Jean Jacques Streuli a déjà écrit à Micheline Calmy-Rey, ministre des Finances, pour solliciter un entretien sur cette question. «Nous devrons convaincre nos autorités et surtout nos parlementaires que les écoles internationales ne sont pas des établissements pour gosses de riches. Les parents qui nous confient leurs enfants sont des fonctionnaires ou des cadres moyens de sociétés internationales. La population genevoise doit le savoir: une année de matu chez nous coûte 19 000 francs alors qu'elle revient à 24 000 francs à l'école publique.» A la veille de sa retraite, Jean Jacques Streuli est décidément très occupé.

Chercher des terrains, rassurer les multinationales, s'assurer que ne figurent pas sur ses listes d'attente des élèves qui auraient déjà trouvé place au Collège du Léman à Versoix, ou à la British School de Genthod. Toutes deux croulent également sous les demandes. Le Collège du Léman, fort de quelque 1250 élèves, s'apprête à recevoir 200 élèves de plus en septembre et prévoit la construction de 40 classes pour la rentrée de janvier 2002. La British School préfère se contenter du «small is beautiful». On n'augmentera donc pas les effectifs de cette école primaire de 170 élèves.

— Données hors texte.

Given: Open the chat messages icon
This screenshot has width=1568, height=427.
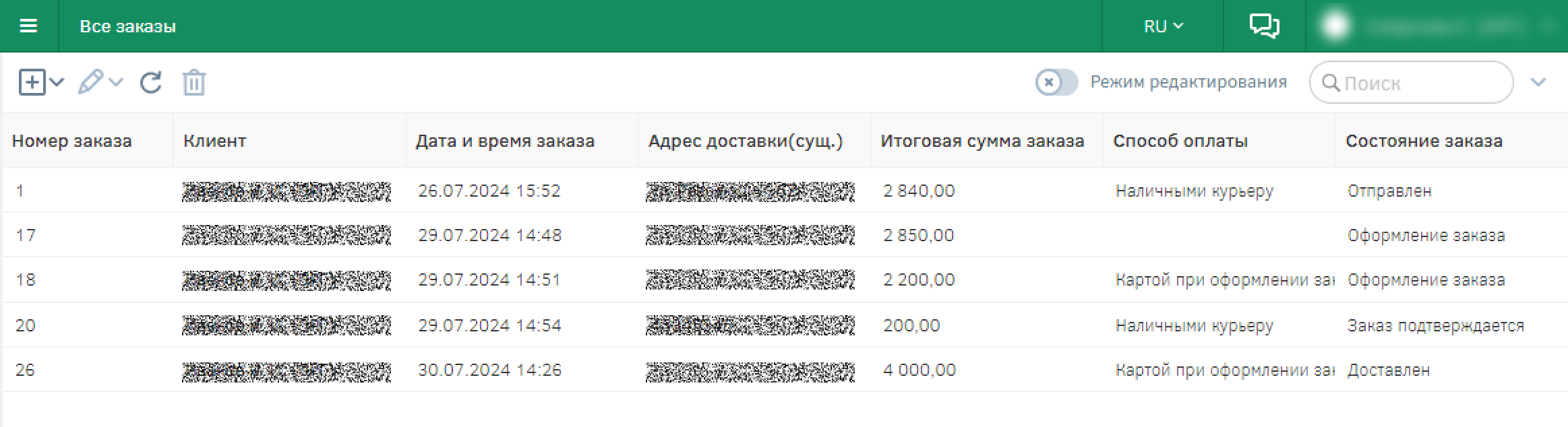Looking at the screenshot, I should click(1264, 26).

Tout le monde s'accorde à dire que la promotion économique de Genève a peut-être pêché de trop gros poissons par rapport à ce que le canton peut offrir. Certains se demandent déjà pourquoi l'Etat ne mettrait pas aussi à disposition des maturités bilingues, français-anglais en l'occurrence, pour satisfaire la demande et honorer également les impôts que les employés des multinationales vont apporter dans les caisses de l'Etat de Genève.

Robert Kuster, patron de la promotion genevoise, est d'avis qu'il faut aujourd'hui ralentir le processus d'acquisition de nouvelles sociétés et se concentrer sur la gestion des goulots d'étranglement qui découlent de l'afflux des nouveaux arrivants: le problème se situe au niveau des écoles bien sûr, mais aussi à celui des logements, et de la mise à disposition de bureaux et de technologies adaptés aux besoins.

Un nouvel établissement?

Quoi qu'il en soit, Robert Kuster pense, comme bien d'autres, que l'Ecole Internationale ne pourra pas s'agrandir indéfiniment sans que cela ne se fasse au détriment de la qualité de l'enseignement offert. «Quand le nombre des 5000 élèves aura été atteint, il faudra que nous nous tournions vers d'autres établissements, comme Florimont ou l'Ecole Moser». Jean Jacques Streuli estime, lui, que Genève ou la région pourrait accueillir une nouvelle école internationale, ce qui aurait pour conséquence bénéfique de stimuler la concurrence entre les établissements.

Quid d'un partenariat avec le public, qui pourrait fournir des formations internationalement compatibles dont le mérite serait de répondre aux besoins de l'économie genevoise? Pour Marianne Extermann, directrice générale de l'enseignement secondaire postobligatoire, ce n'est pas la demande qui manque, mais le corps professoral qualifié qui fait défaut. Une première volée de matu commerciale bilingue français-anglais sortira de l'Ecole de commerce André-Chavanne en juin. Pour généraliser cette pratique, il faudrait avoir sous la main des profs capables d'enseigner une matière dans une autre langue. Et pour cela changer les lois de nomination du corps enseignant, un processus toujours un peu long dans notre démocratie.

Pour l'heure, l'Ecole genevoise se prépare à accueillir tous les petits étrangers qui n'auront pas trouvé de place dans le privé. Elle mettra un point d'honneur à bien les intégrer.